The weapon, called DREAD, was invented by Charles St George, a veteran of the
US firearms industry who founded the company Leader Propulsion Systems to promote
the idea. He claims a major US defence company has shown an interested in developing
it further and has produced a promotional video showing a prototype in action,
which can be seen here
(Quicktime). He says a new prototype will be developed in August 2005.
The gun consists of a mounted circular chamber that spins the metal ball bearings
to high speed. A release mechanism on one side spits the balls out one behind
the other, a handful at a time.
St George says the projectiles travel at around 300 metres per second upon
release from the weapon, about the same speed as a handgun round. He claims
a fully developed DREAD gun would be quieter than a conventional gun, less prone
to malfunction, and could contain more ammunition.

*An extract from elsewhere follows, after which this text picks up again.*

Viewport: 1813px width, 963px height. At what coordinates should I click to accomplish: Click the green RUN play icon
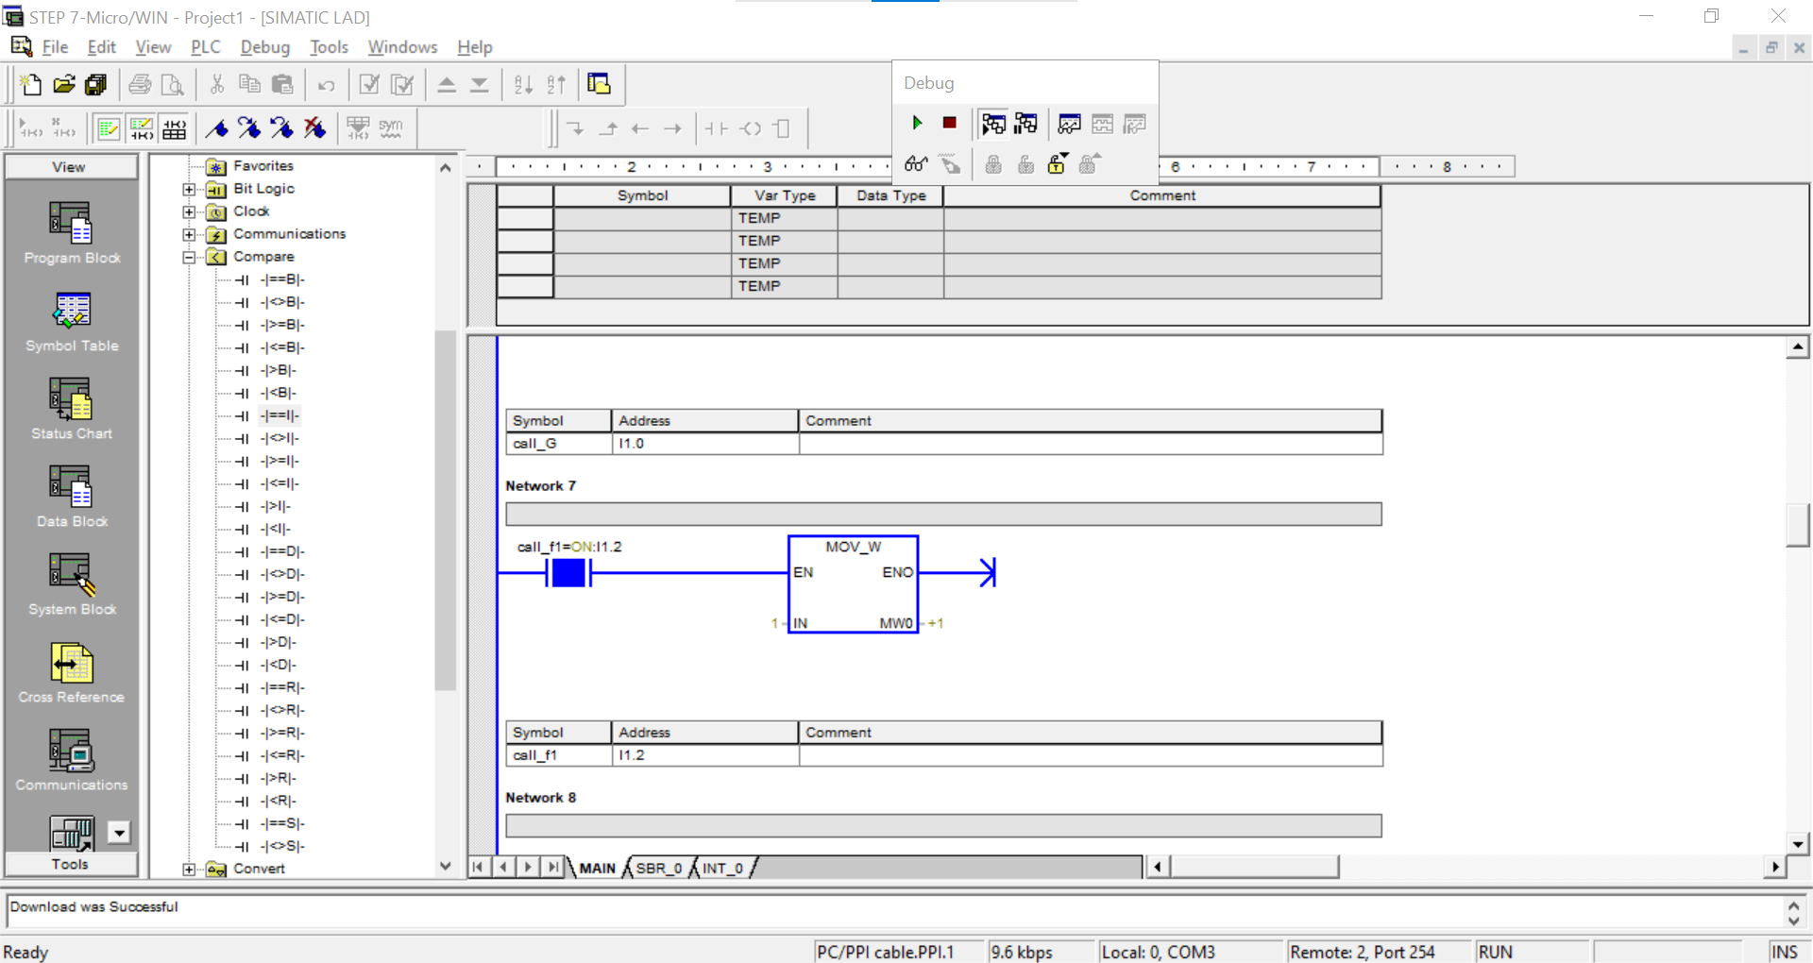917,123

DREAD also releases its balls in extremely rapid succession, which allows it
to unleash formidable firepower against a target. Promotional material for DREAD
states: "Due to its extraordinary high rate of fire capability, it delivers
its bullets 8.5 millimetres apart, thereby delivering more mass to the target
than any other weapon."
Overwhelming and devastating
St George would not specify the range or accuracy of the most recent prototype
or explain precisely how the system works, because he says this information
could be commercially sensitive.
But a patent issued to him in February 2003 has been found by Marc Abrahams,
editor of science humour magazine Annals of Improbable Research. It refers to
a "Weapon for Centrifugal Propulsion of Projectiles". In this design,
balls are stored inside a series of narrow chambers that radiate from the centre
of a circular chamber and which are rotated with the chamber at high speed.

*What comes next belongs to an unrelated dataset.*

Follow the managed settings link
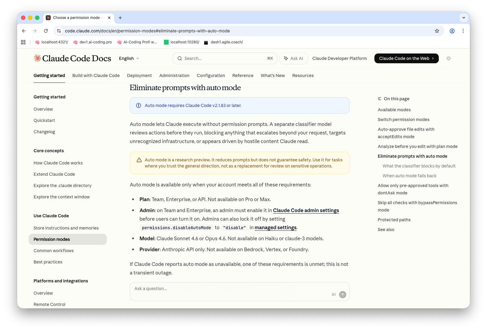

A mechanism beneath each narrow chamber automatically manoeuvres a single ball
into a smaller compartment at near its edge. When the trigger is pulled, these
balls are released into a guide rail and shoot from the disc rapidly, from a
hole at its edge.
"The system seems absolutely feasible," says David Crane, editor
of the website DefenseReview.com. The weapon could strike targets with “overwhelming
and devastating firepower - we're talking about total target saturation,"
he wrote in an article posted to the site.
Terry Gander, who edits the defence industry journal Jane's Infantry Weapons,
adds that similar concepts have been developed in the past. But Gander notes
that these have had low projectile velocity and have been proposed as crowd
control weapons. "It all depends on the sort of power source you have,"
he told New Scientist. "I'd be very interested to know what its range is."
But Abrahams finds the idea outlandish. "Anything that seems so far beyond
anything else is worth a moment's thought before you completely gulp it down,"
he told New Scientist. "It is way out on the side of the scale that deals
with high levels of imagination."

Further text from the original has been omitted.